On walking into a place for the last time

The morning walk to work is executed, like the daily routine at work, unthinkingly. Yet when one realizes that one is leaving the space which one has occupied every day for the last two years, more attention is paid to the minute details of her routine, lest this phase of her life is concluded with nothing more than a sigh of relief.

The building itself is white and blue. What kind of blue, you ask –

well it could be defined picturesquely as “Rocky Mountain Blue”, or if truth is what we’re going for, “Cheapest Shade In The Shop Blue”. It is exceedingly ugly (being built more than 30 years ago, you understand), almost Japanese minimalist but with enough extraneous details to transcend the zen bar into just plain ugliness.

It is easy to leave a place that is ugly. You naturally want to leave any memory of it behind. I had a really hard time leaving Cornell. Its old buildings, its blue skies (the skies in America are scientifically proven to be bluer than those in Singapore), the greener grass, and the wonderful frosty temperature. It is damnedly hot in Singapore right now and we can’t wait to leave.

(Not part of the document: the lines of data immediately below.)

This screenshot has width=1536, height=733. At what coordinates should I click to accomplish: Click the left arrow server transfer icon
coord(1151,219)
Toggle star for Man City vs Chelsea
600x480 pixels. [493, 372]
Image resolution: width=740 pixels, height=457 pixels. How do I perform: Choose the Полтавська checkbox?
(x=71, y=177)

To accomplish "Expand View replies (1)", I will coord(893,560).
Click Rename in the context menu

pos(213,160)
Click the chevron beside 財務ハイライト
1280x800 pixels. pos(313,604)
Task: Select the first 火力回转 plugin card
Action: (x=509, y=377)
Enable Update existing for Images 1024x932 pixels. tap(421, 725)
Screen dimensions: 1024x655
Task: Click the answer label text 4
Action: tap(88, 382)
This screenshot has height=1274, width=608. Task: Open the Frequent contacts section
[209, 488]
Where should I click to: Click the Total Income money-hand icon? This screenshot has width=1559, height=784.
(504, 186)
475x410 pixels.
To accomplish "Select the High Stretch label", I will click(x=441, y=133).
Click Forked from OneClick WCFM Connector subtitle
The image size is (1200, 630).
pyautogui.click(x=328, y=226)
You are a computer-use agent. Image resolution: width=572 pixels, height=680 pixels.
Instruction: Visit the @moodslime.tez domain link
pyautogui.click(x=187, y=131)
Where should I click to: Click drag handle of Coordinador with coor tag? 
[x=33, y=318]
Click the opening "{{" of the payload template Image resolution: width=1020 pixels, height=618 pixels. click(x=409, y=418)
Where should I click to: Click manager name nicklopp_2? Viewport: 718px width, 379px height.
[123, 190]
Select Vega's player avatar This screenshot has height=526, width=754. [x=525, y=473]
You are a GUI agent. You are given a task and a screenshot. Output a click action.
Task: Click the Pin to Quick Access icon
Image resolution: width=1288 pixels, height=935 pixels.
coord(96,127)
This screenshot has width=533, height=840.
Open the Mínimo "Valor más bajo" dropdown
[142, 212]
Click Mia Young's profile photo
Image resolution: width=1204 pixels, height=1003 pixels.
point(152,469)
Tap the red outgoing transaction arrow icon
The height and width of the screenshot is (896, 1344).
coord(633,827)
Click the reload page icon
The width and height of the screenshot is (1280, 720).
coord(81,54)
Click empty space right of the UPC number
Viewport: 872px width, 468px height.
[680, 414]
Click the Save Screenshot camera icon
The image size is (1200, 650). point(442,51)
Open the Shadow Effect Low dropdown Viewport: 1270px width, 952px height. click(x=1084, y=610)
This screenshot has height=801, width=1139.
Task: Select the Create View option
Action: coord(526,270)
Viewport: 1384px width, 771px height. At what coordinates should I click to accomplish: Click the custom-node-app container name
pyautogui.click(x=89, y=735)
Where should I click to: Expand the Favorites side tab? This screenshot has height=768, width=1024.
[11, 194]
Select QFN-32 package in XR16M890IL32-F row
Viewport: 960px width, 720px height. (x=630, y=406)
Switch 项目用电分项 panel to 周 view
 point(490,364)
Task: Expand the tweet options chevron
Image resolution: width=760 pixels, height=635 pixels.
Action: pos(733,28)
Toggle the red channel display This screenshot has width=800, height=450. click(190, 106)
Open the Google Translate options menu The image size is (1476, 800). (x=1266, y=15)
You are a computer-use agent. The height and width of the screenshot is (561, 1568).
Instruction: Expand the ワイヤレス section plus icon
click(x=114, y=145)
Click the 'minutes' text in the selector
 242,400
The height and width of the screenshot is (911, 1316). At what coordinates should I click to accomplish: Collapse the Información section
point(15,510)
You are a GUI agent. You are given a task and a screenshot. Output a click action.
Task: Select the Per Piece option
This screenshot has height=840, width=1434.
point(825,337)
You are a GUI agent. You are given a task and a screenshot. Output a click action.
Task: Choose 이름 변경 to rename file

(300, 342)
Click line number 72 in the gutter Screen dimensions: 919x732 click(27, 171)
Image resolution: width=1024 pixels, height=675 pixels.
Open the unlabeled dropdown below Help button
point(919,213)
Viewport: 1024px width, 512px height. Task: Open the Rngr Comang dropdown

The sun is hotter than we have ever remembered it, as if it were fissioning to produce another bulb of sun, closer to us than anybody else.

En route from the bus stop to my architecturally vacuous building is a shrubby hedge lining the path. I’ve never seen anyone trimming it, but it is always trimmed. When it is bright out after a rain, lizards with willowy, elegant tails creep to the top of the hedge to sun themselves, blinking at all the humans trudging in to work, making their gurgly little mocking laugh.

Then one passes by the brain sculpture – a totally crass piece of non-art featuring maybe 10-16 grey resin brains mounted on metal poles being bathed in a spray of water. One of my friends cynically remarked on his way out, “That’s how XXX views you guys – as brains on sticks!” which made me decide to have yakitori for dinner.

My office is on the 3rd floor. Instead of taking the elevator, I walk. There are only 4 storeys to this building and only 2 elevators. I’m not sure what the current capacity of the building is, but there must be at least 150 people on each floor. There is a central stairway, and two antisocial stairways on the east end and the west end which almost nobody takes. I split my journey up between the two, because the antisocial stairway is not air conditioned (or I would take it all the way). From the first to the second floor, I take the central stairway. Because I have the luxury of being on the third floor, from the second to the third floor, I walk to the west end of the building to the antisocial stairway and take that to my lab. This serves the purpose of breaking up the “stair climbing” section of my journey to the lab and more importantly, allows me to check if the white collared kingfishers on the rain tree next to the building are there in the morning.

For all the building’s ugliness, it is surrounded by several majestic rain trees which support many species of birds – kingfishers, sunbirds, fruit pigeons, magpie robins, orioles. The most ridiculous part about the architecture of the building is that I don’t get to see any sunlight until I reach the antisocial stairwell. Only people who get “window seats” in the lab get to see any of the wildlife at all, perhaps about 5% of people in company. There are three avid birders in my lab.

Today Mr Kingfisher was perched on his favourite branch of the rain tree outside – it is going to be a good day.